Materi ini membahas secara komprehensif tentang Pengadaan Barang/Jasa Pemerintah (PBJP) dengan fokus pada metode Pengadaan Langsung dan Penunjukan Langsung. Disusun oleh Heldi Yudiyatna, seorang pejabat ahli madya LKPP dengan latar belakang pendidikan teknik geodesi dan manajemen, serta pengalaman panjang di bidang pengadaan, materi ini menekankan pentingnya regulasi, prinsip, etika, dan tata cara pelaksanaan PBJP sesuai Perpres 16 Tahun 2018 beserta perubahannya.
Pengadaan barang/jasa bertujuan untuk mewujudkan efisiensi, efektivitas, pemerataan ekonomi, peningkatan peran UMK, koperasi, serta penggunaan produk dalam negeri. Prinsip dasar yang harus dijunjung tinggi adalah efisiensi, transparansi, keterbukaan, persaingan sehat, keadilan, dan akuntabilitas. Etika pengadaan menuntut semua pihak untuk bekerja profesional, menjaga kerahasiaan, menghindari konflik kepentingan, pemborosan, kebocoran, serta larangan menerima atau memberi imbalan yang berkaitan dengan proses pengadaan.
PBJP dapat dilakukan melalui swakelola maupun penyedia, dengan swakelola ditujukan untuk kebutuhan khusus, rahasia, atau yang tidak diminati pelaku usaha, serta untuk meningkatkan kapasitas SDM dan partisipasi masyarakat. Metode pemilihan penyedia mencakup e-purchasing, pengadaan langsung, penunjukan langsung, tender cepat, dan tender/seleksi.
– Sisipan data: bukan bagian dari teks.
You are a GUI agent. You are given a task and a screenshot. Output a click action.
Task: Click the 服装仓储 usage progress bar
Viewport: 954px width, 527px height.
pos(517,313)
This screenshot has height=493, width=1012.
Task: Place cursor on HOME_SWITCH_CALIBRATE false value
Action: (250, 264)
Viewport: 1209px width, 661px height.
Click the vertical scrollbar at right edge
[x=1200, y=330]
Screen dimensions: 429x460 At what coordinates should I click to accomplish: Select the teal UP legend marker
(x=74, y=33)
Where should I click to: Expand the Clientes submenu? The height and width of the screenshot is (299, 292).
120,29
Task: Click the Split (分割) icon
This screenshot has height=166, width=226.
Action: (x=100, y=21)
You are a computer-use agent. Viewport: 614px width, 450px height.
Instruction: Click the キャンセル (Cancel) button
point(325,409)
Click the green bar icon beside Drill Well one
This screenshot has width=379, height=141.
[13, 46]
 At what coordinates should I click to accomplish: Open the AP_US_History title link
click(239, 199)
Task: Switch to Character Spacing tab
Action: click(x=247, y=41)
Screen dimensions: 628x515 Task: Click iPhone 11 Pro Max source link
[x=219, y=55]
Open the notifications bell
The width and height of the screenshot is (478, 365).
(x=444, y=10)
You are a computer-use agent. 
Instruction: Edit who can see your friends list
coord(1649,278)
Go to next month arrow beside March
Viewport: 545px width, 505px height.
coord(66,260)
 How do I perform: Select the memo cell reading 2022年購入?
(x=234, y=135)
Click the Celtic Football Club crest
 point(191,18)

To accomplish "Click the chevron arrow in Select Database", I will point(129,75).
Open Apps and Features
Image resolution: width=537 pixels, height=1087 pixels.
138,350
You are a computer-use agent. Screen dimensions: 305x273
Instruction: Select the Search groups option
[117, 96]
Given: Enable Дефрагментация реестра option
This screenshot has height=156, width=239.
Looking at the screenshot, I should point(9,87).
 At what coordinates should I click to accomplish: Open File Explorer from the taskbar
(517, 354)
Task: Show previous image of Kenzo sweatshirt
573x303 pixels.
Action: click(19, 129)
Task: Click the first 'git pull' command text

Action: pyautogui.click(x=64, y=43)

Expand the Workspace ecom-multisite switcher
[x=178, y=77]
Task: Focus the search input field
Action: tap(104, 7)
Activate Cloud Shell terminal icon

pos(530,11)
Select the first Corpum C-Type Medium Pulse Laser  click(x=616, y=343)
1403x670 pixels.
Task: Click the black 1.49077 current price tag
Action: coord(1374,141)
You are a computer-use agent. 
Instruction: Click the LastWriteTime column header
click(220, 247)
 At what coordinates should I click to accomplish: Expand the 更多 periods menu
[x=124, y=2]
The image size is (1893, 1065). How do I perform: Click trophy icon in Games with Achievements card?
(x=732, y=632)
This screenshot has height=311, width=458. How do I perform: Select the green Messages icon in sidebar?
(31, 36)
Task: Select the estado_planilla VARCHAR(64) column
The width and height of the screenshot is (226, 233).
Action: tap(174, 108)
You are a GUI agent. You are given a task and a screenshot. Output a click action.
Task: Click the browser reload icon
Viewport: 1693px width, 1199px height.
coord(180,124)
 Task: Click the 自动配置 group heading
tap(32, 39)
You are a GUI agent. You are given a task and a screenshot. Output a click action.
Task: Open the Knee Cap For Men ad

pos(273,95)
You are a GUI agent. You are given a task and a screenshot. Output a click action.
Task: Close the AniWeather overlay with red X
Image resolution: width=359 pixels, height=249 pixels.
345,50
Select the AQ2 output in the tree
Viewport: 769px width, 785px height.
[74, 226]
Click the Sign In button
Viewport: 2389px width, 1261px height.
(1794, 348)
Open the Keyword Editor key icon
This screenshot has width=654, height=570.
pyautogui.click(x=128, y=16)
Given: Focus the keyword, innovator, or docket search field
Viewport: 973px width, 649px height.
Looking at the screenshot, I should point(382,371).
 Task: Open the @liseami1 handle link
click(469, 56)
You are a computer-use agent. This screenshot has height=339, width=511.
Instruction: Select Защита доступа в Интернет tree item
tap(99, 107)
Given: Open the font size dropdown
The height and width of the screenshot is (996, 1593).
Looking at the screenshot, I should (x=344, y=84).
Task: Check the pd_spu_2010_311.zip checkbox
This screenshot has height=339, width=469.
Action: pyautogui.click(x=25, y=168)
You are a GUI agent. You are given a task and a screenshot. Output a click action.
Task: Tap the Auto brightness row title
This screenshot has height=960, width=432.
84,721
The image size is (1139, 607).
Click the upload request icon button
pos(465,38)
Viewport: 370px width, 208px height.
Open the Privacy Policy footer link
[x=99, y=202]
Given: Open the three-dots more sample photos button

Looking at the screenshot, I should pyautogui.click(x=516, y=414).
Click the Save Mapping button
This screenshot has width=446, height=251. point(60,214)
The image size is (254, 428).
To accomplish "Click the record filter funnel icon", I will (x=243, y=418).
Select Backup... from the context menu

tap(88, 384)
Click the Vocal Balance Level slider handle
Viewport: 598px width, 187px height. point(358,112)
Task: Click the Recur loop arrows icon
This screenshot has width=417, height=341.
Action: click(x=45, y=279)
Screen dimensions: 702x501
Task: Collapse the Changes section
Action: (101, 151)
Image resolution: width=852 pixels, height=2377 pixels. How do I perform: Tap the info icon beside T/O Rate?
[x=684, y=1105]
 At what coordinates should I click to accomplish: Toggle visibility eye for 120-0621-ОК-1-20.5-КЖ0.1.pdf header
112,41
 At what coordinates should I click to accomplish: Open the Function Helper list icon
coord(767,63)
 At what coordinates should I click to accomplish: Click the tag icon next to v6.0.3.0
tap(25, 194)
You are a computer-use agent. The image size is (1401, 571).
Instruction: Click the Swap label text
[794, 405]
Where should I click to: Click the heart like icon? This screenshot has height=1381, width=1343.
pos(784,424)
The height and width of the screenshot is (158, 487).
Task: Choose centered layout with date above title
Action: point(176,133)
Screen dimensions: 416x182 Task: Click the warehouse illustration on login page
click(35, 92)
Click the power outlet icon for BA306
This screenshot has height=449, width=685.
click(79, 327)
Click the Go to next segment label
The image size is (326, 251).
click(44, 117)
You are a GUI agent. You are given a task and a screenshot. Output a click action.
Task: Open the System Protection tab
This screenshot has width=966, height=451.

Pengadaan Langsung digunakan untuk nilai tertentu (≤ Rp200 juta barang/jasa, ≤ Rp400 juta konstruksi, ≤ Rp100 juta jasa konsultansi), sedangkan Penunjukan Langsung diterapkan dalam keadaan khusus, misalnya untuk program prioritas pemerintah, kegiatan mendadak yang dihadiri Presiden/Wapres, barang/jasa rahasia, pekerjaan konstruksi satu kesatuan sistem, hak paten, tender ulang gagal, repeat order, hingga jasa konsultansi hukum atau sengketa konstruksi.
Tahapan penunjukan langsung diatur dalam SE LKPP No.1 Tahun 2025, mulai dari undangan, pemberian penjelasan, penyampaian dokumen, evaluasi, klarifikasi, negosiasi, hingga penetapan dan penandatanganan kontrak. Pelaku pengadaan meliputi pejabat pengadaan, pokja pemilihan, dan agen pengadaan, dengan kewajiban memiliki sertifikasi kompetensi.
Selain itu, materi juga menyinggung potensi belanja PBJ nasional melalui RUP, kewajiban penggunaan produk dalam negeri (PDN) dengan layering TKDN, afirmasi untuk UMK, serta penerapan aspek berkelanjutan dalam pengadaan yang mencakup dimensi lingkungan, sosial, ekonomi, dan tata kelola institusional.